Data excerpts
# # # # # # #

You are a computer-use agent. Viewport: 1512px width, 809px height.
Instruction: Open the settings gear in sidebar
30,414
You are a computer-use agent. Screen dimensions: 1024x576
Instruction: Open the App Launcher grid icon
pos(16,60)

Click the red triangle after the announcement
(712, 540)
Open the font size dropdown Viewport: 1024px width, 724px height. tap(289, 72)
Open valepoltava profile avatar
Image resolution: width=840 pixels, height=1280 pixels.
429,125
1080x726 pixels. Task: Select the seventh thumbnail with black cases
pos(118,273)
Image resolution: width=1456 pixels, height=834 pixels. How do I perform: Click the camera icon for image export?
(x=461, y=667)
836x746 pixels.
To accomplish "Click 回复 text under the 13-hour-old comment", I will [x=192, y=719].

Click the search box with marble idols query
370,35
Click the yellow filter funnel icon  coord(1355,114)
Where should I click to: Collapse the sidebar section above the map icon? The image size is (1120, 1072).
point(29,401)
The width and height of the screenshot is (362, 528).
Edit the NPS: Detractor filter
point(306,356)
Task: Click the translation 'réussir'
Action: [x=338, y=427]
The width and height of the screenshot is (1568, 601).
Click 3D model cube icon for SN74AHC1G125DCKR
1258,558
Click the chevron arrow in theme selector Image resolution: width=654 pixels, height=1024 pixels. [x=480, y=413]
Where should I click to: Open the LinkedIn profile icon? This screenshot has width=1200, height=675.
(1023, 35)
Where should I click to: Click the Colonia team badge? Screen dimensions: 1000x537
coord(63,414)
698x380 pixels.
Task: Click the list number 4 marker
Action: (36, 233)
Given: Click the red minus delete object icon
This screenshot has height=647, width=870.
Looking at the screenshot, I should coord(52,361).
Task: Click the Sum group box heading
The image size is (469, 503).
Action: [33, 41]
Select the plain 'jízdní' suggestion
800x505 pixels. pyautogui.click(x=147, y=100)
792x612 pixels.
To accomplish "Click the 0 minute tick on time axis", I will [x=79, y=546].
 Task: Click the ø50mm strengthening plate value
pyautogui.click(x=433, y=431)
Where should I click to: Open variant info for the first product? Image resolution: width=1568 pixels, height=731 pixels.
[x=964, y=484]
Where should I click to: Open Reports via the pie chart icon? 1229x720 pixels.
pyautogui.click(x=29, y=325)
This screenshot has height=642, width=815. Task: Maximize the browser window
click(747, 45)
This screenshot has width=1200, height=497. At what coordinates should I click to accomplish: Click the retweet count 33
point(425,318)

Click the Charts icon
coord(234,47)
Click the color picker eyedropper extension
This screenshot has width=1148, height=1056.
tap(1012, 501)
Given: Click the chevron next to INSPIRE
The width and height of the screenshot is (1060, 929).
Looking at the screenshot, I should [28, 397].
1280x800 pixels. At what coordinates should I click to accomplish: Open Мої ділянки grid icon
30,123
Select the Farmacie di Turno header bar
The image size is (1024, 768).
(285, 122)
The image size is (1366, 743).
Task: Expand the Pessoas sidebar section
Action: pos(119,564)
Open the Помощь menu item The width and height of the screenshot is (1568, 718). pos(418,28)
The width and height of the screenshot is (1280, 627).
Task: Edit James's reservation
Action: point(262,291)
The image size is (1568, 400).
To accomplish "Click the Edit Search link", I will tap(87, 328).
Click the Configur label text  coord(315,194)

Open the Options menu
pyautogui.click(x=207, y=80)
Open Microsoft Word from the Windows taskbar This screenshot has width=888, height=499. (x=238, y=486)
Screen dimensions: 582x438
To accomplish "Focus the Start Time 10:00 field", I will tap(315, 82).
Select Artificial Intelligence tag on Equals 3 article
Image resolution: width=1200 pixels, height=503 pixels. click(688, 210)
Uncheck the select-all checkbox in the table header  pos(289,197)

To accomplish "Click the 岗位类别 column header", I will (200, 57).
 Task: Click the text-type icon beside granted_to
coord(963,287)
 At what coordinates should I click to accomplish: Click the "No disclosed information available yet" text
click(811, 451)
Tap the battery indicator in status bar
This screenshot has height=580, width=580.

# # # # # # #

Down to the last line, reproduce the entries above precisely.

■ **Output for this task**:
You are a computer-use agent. Viewport: 1512px width, 809px height.
Instruction: Open the settings gear in sidebar
30,414
You are a computer-use agent. Screen dimensions: 1024x576
Instruction: Open the App Launcher grid icon
pos(16,60)

Click the red triangle after the announcement
(712, 540)
Open the font size dropdown Viewport: 1024px width, 724px height. tap(289, 72)
Open valepoltava profile avatar
Image resolution: width=840 pixels, height=1280 pixels.
429,125
1080x726 pixels. Task: Select the seventh thumbnail with black cases
pos(118,273)
Image resolution: width=1456 pixels, height=834 pixels. How do I perform: Click the camera icon for image export?
(x=461, y=667)
836x746 pixels.
To accomplish "Click 回复 text under the 13-hour-old comment", I will [x=192, y=719].

Click the search box with marble idols query
370,35
Click the yellow filter funnel icon  coord(1355,114)
Where should I click to: Collapse the sidebar section above the map icon? The image size is (1120, 1072).
point(29,401)
The width and height of the screenshot is (362, 528).
Edit the NPS: Detractor filter
point(306,356)
Task: Click the translation 'réussir'
Action: [x=338, y=427]
The width and height of the screenshot is (1568, 601).
Click 3D model cube icon for SN74AHC1G125DCKR
1258,558
Click the chevron arrow in theme selector Image resolution: width=654 pixels, height=1024 pixels. [x=480, y=413]
Where should I click to: Open the LinkedIn profile icon? This screenshot has width=1200, height=675.
(1023, 35)
Where should I click to: Click the Colonia team badge? Screen dimensions: 1000x537
coord(63,414)
698x380 pixels.
Task: Click the list number 4 marker
Action: (36, 233)
Given: Click the red minus delete object icon
This screenshot has height=647, width=870.
Looking at the screenshot, I should coord(52,361).
Task: Click the Sum group box heading
The image size is (469, 503).
Action: [33, 41]
Select the plain 'jízdní' suggestion
800x505 pixels. pyautogui.click(x=147, y=100)
792x612 pixels.
To accomplish "Click the 0 minute tick on time axis", I will [x=79, y=546].
 Task: Click the ø50mm strengthening plate value
pyautogui.click(x=433, y=431)
Where should I click to: Open variant info for the first product? Image resolution: width=1568 pixels, height=731 pixels.
[x=964, y=484]
Where should I click to: Open Reports via the pie chart icon? 1229x720 pixels.
pyautogui.click(x=29, y=325)
This screenshot has height=642, width=815. Task: Maximize the browser window
click(747, 45)
This screenshot has width=1200, height=497. At what coordinates should I click to accomplish: Click the retweet count 33
point(425,318)

Click the Charts icon
coord(234,47)
Click the color picker eyedropper extension
This screenshot has width=1148, height=1056.
tap(1012, 501)
Given: Click the chevron next to INSPIRE
The width and height of the screenshot is (1060, 929).
Looking at the screenshot, I should [28, 397].
1280x800 pixels. At what coordinates should I click to accomplish: Open Мої ділянки grid icon
30,123
Select the Farmacie di Turno header bar
The image size is (1024, 768).
(285, 122)
The image size is (1366, 743).
Task: Expand the Pessoas sidebar section
Action: pos(119,564)
Open the Помощь menu item The width and height of the screenshot is (1568, 718). pos(418,28)
The width and height of the screenshot is (1280, 627).
Task: Edit James's reservation
Action: point(262,291)
The image size is (1568, 400).
To accomplish "Click the Edit Search link", I will tap(87, 328).
Click the Configur label text  coord(315,194)

Open the Options menu
pyautogui.click(x=207, y=80)
Open Microsoft Word from the Windows taskbar This screenshot has width=888, height=499. (x=238, y=486)
Screen dimensions: 582x438
To accomplish "Focus the Start Time 10:00 field", I will tap(315, 82).
Select Artificial Intelligence tag on Equals 3 article
Image resolution: width=1200 pixels, height=503 pixels. click(688, 210)
Uncheck the select-all checkbox in the table header  pos(289,197)

To accomplish "Click the 岗位类别 column header", I will (200, 57).
 Task: Click the text-type icon beside granted_to
coord(963,287)
 At what coordinates should I click to accomplish: Click the "No disclosed information available yet" text
click(811, 451)
Tap the battery indicator in status bar
This screenshot has height=580, width=580.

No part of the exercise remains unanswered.